Exercise objective =
Go through the data and copy each line where the string "menu" appears.

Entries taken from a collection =

┄┄┄┄┄┄┄┄┄┄

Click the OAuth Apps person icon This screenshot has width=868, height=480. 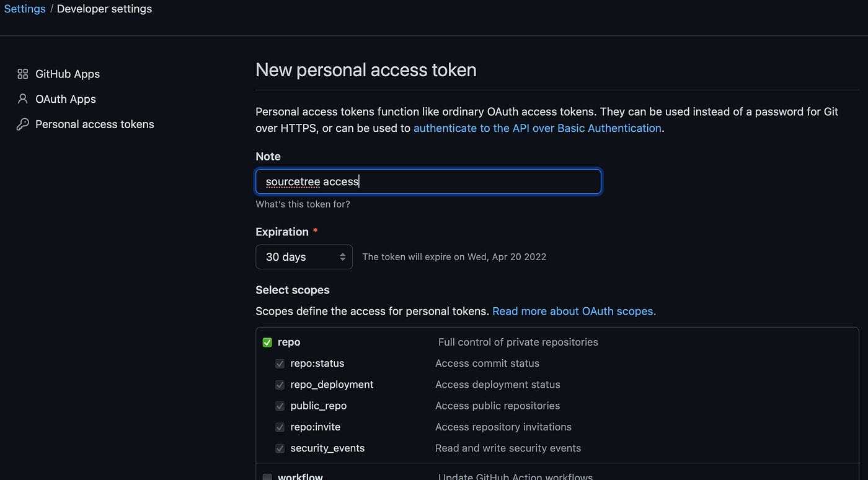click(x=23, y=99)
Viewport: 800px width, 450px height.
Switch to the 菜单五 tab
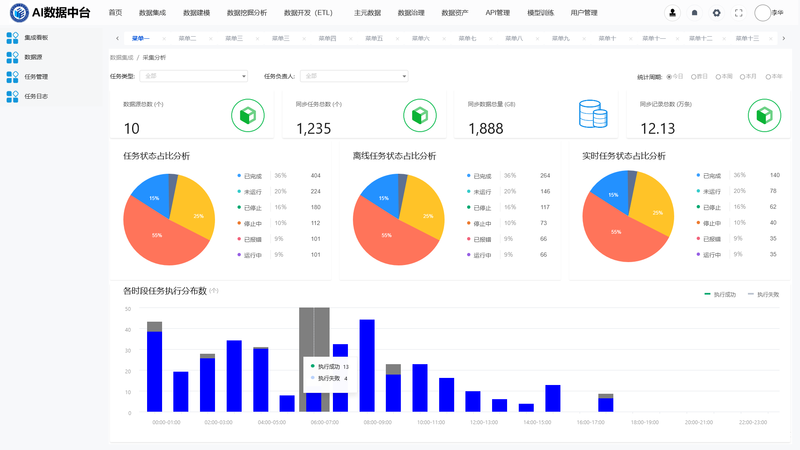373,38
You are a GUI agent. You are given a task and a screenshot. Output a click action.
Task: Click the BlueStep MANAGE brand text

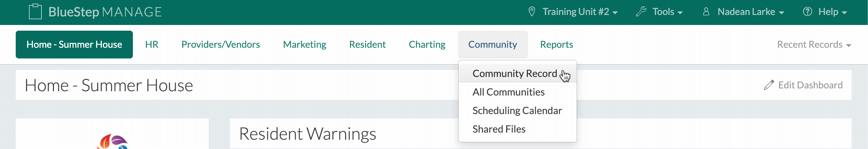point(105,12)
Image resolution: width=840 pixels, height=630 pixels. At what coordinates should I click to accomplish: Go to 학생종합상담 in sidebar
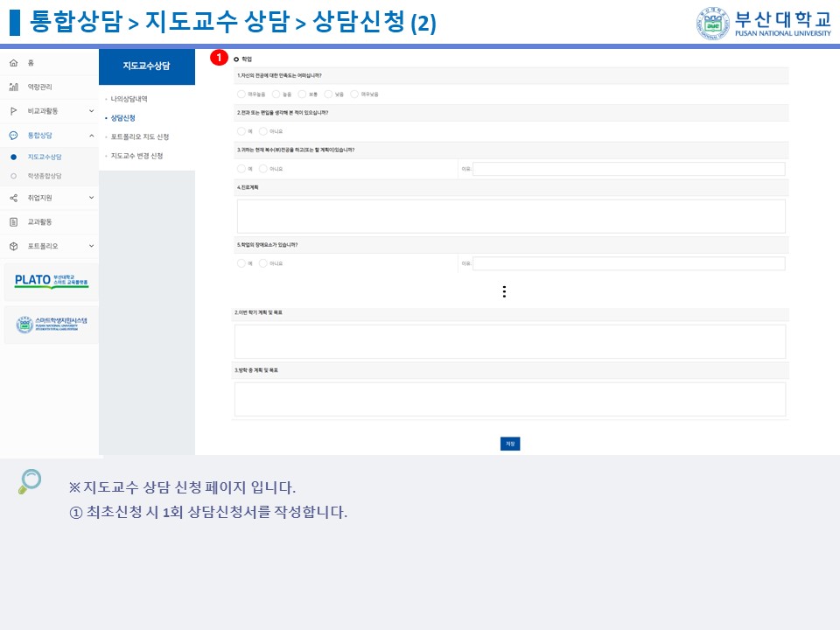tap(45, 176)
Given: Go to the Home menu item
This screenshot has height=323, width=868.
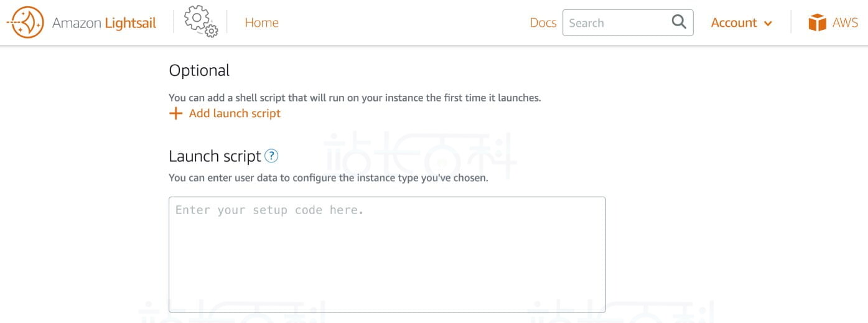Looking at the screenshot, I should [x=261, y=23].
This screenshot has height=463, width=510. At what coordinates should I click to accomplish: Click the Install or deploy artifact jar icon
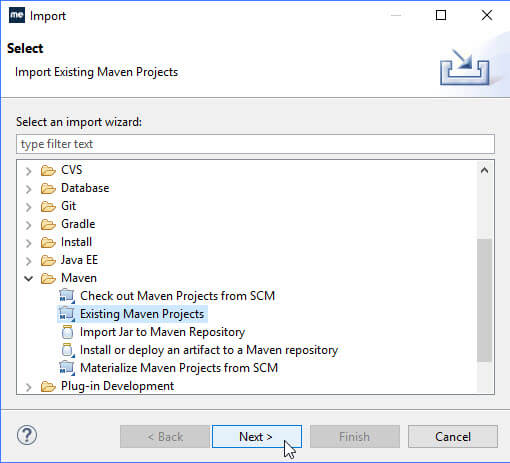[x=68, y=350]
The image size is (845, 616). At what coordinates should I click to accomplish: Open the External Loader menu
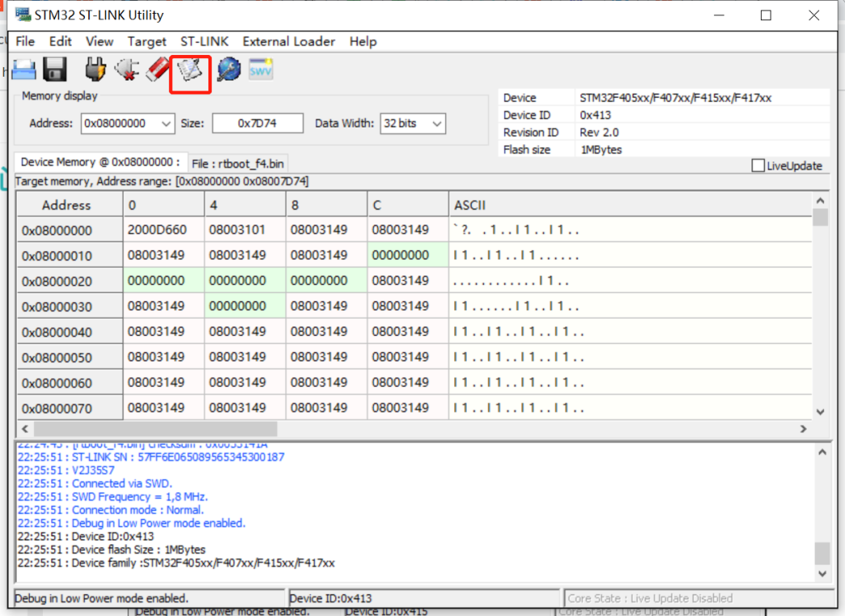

┄┄┄┄┄┄┄┄┄┄

Final answer =
Given: Go to the Home menu item
The image size is (845, 616). At what coordinates should I click to accomplish: Open the External Loader menu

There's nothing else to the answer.